Это пьеса, которую ты мечтаешь написать, писать не начинал, но утверждаешь, что непрестанно обдумываешь?
Нет.
Тогда дело во мне?
Нет.
В детях?
Нет.
Значит, Хейди. Тебя раздражает, что она слишком много играет в теннис?
Да нет же, господи. Пусть играет сколько захочет — во всяком случае до тех пор, пока она четко понимает, что это ты ее заставляешь, а не я.
Я ее не заставляю.
Ты смеешься? Ты только тем и занята, что покупаешь теннисные причиндалы, договариваешься о тренировках, устраиваешь соревнования и поездки.
Но она сама стремится играть лучше.
Так она говорит. Но откуда у нее эти амбиции, не догадываешься?

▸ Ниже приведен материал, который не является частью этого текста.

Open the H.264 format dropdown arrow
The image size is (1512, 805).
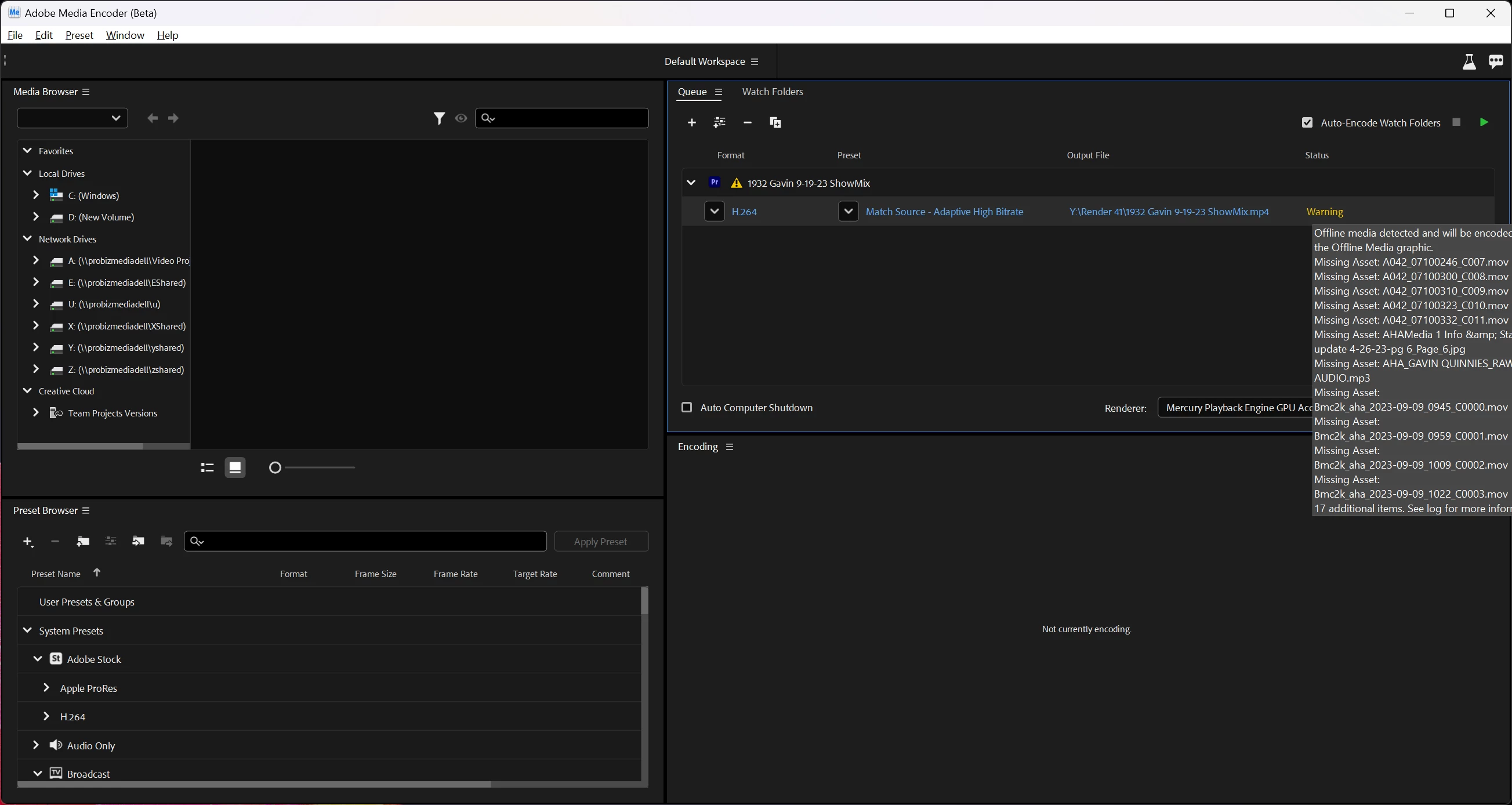click(x=714, y=211)
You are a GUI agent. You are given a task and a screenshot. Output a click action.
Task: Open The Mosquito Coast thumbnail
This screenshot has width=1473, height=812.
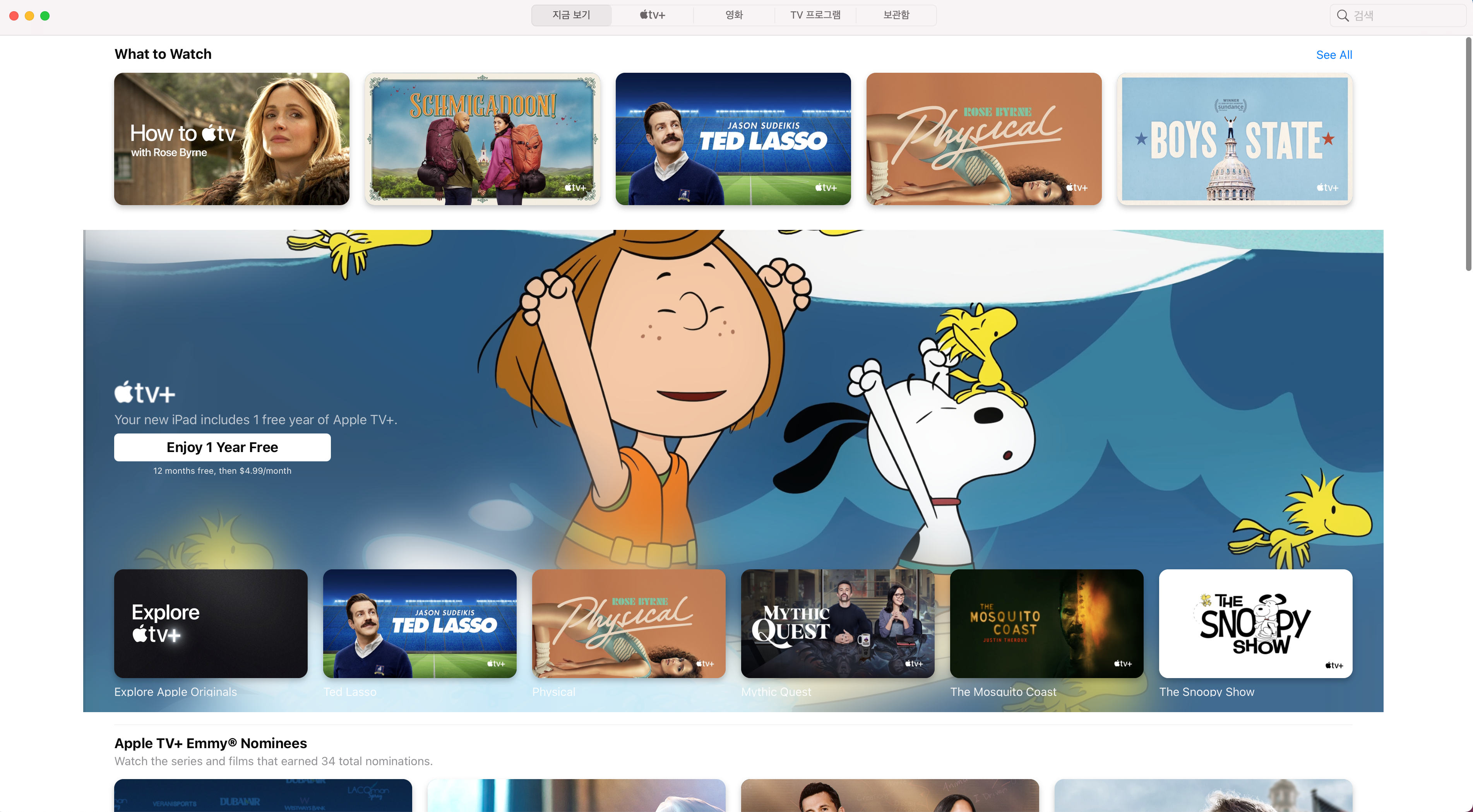coord(1046,623)
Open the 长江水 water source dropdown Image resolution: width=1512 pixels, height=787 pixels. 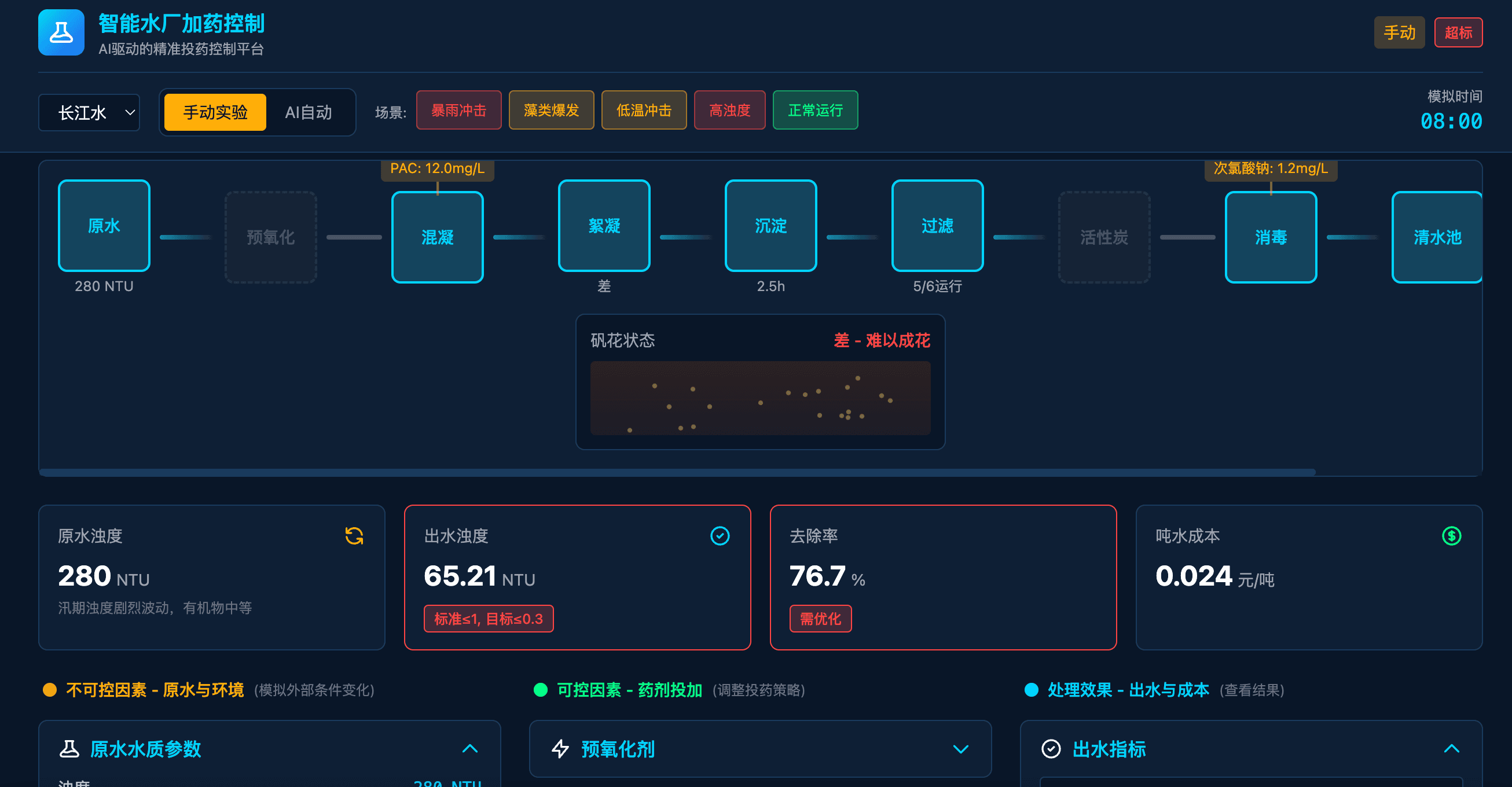coord(89,112)
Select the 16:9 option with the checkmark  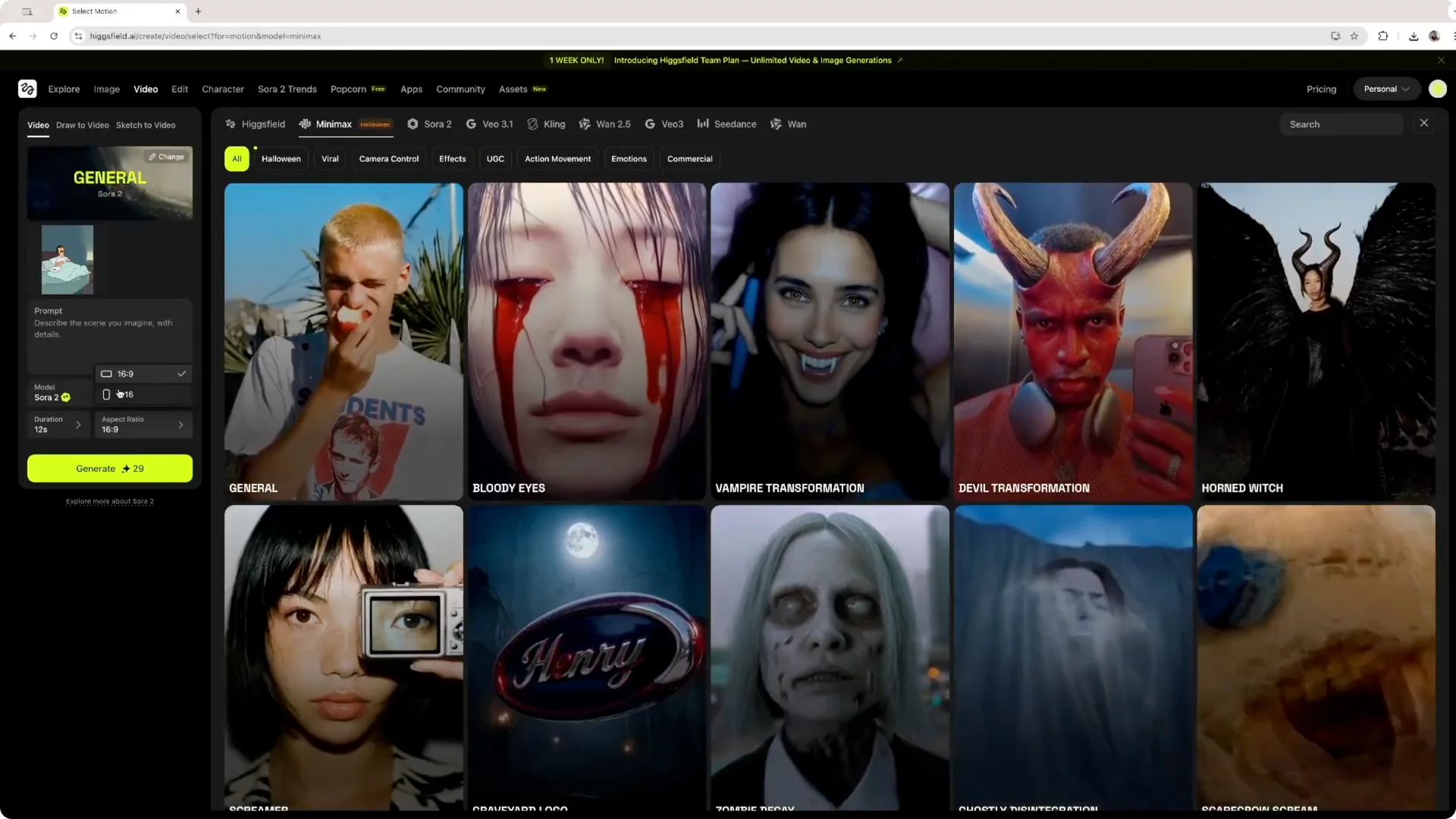click(x=143, y=373)
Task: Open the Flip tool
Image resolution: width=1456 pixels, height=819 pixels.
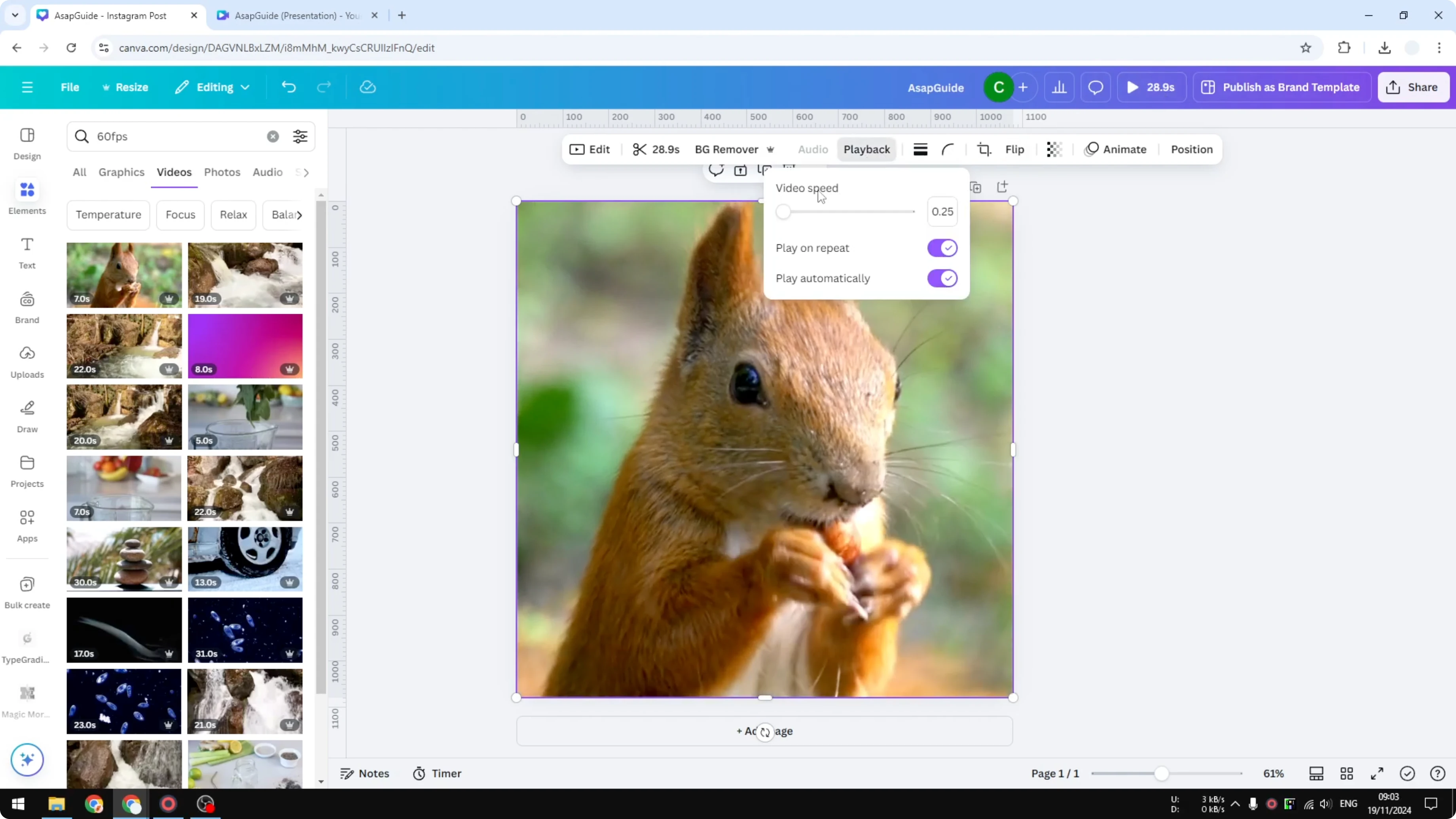Action: (x=1014, y=149)
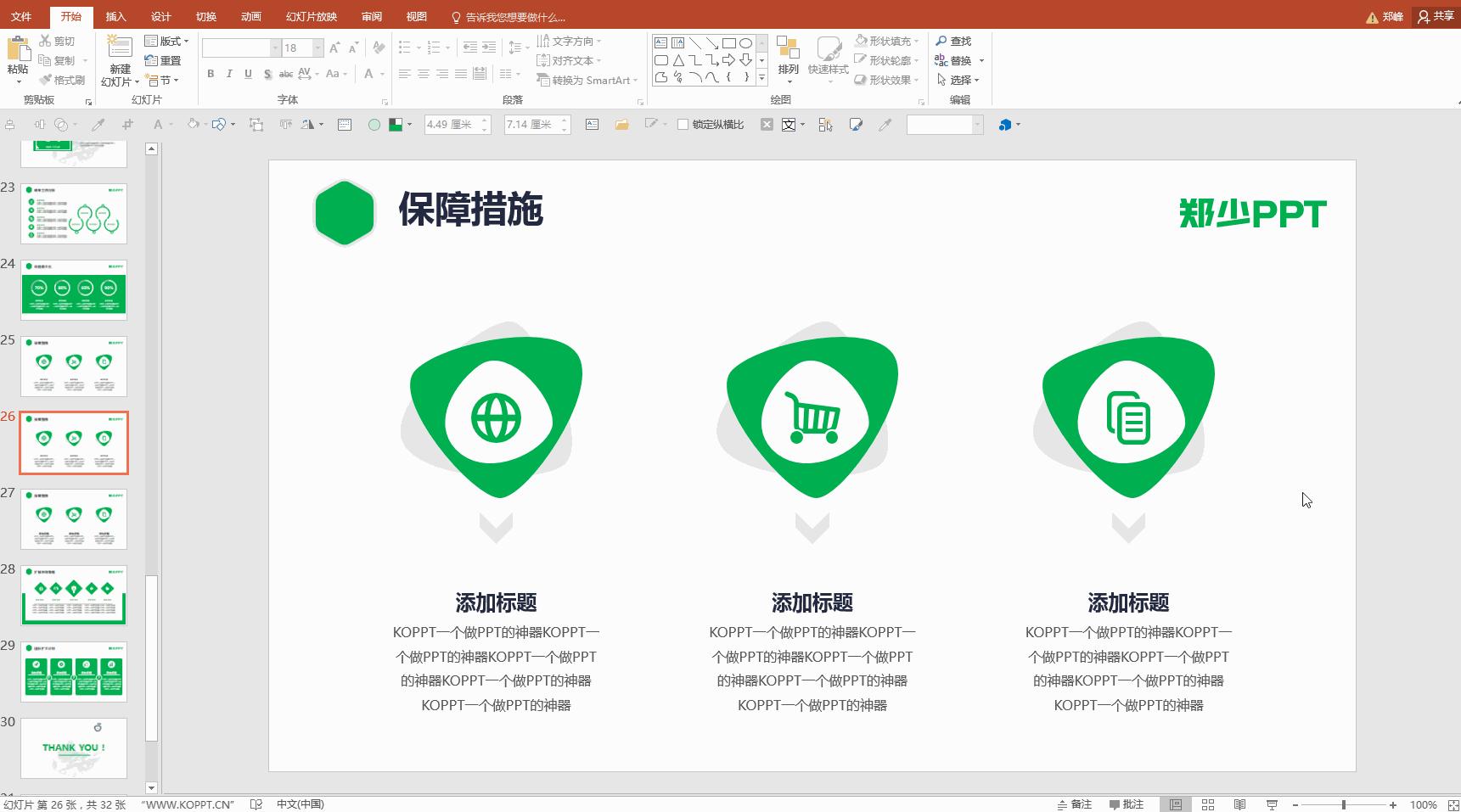Select the 替换 (Replace) tool
Image resolution: width=1461 pixels, height=812 pixels.
pos(956,60)
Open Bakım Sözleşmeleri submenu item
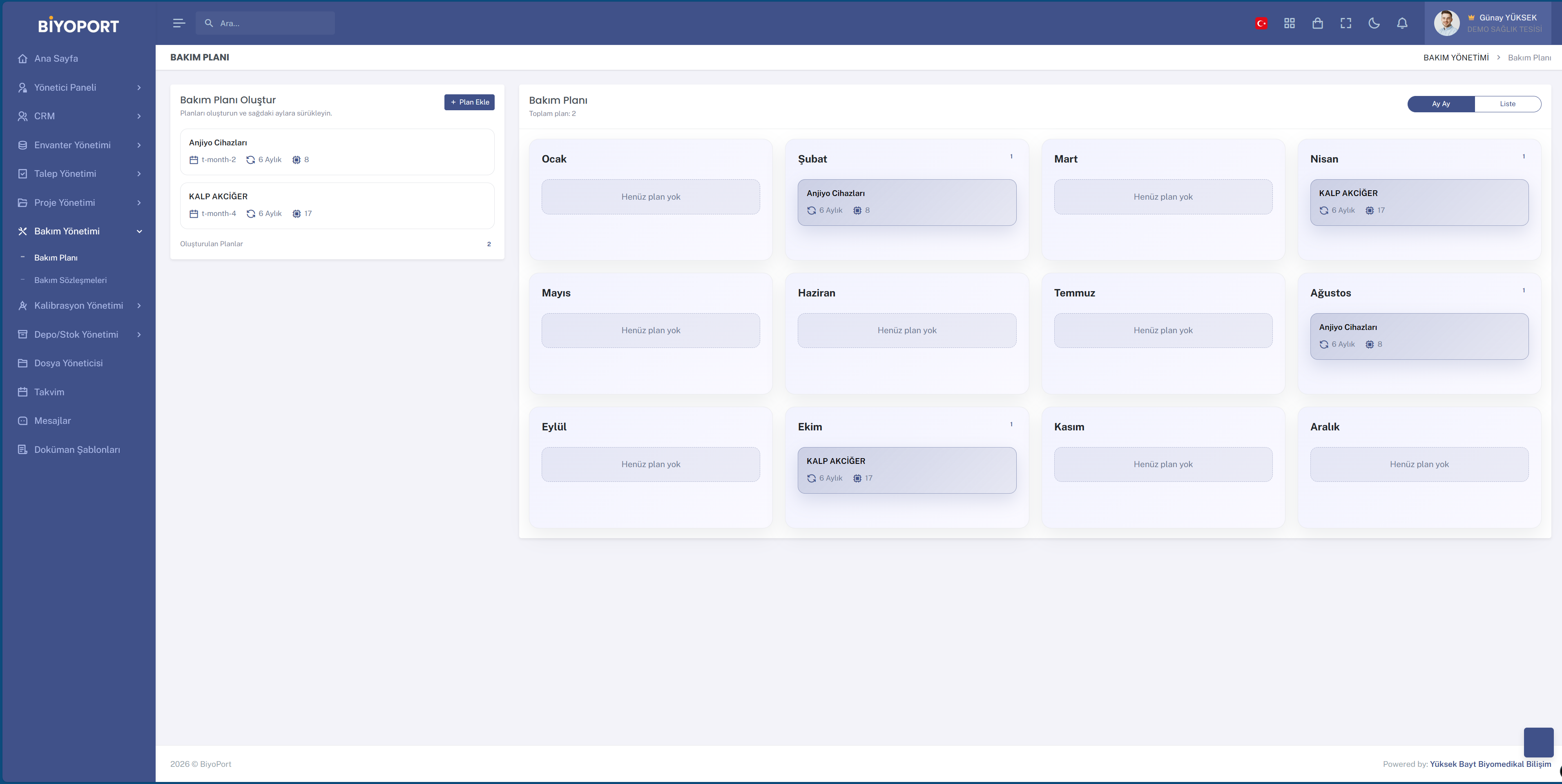The height and width of the screenshot is (784, 1562). coord(70,280)
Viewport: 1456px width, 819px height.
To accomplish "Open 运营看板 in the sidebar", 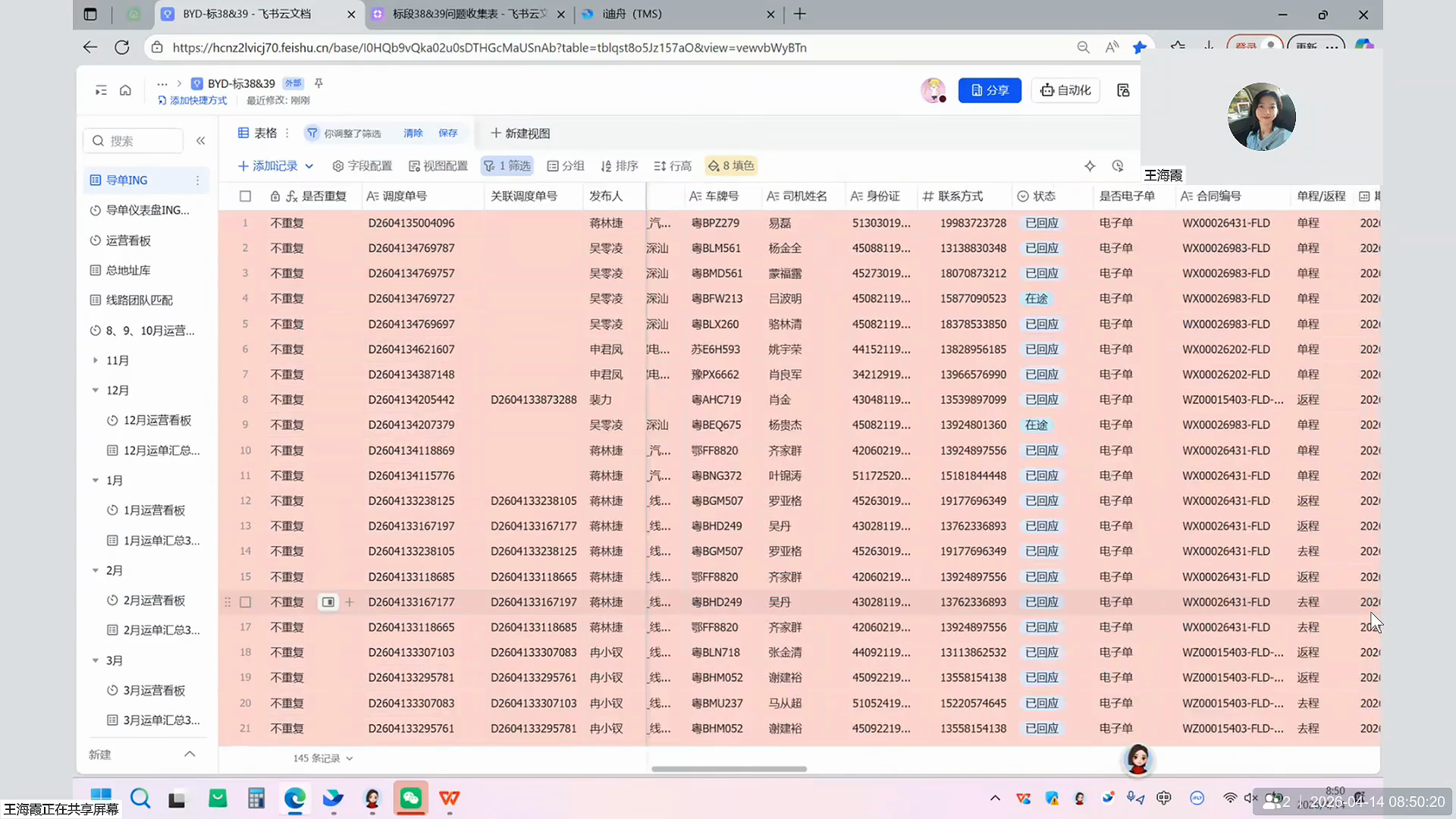I will (x=128, y=240).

Мы говорили о тебе. О том, что ты тише обычного, и я пыталась разобраться почему. Это из-за Германии?
Нет.
Нисколечко?
Нет.
И не из-за того, что Бавария — колыбель нацизма?
Нет.
Все, я сдаюсь.
Хорошо.
Хотя подожди-ка. Дело в Найджеле, да? Можешь не отвечать, я совершенно уверена, что это все из-за Найджелы. Ведь так? Молчи, молчи, Телеман, я и так вижу, на тебе это просто написано.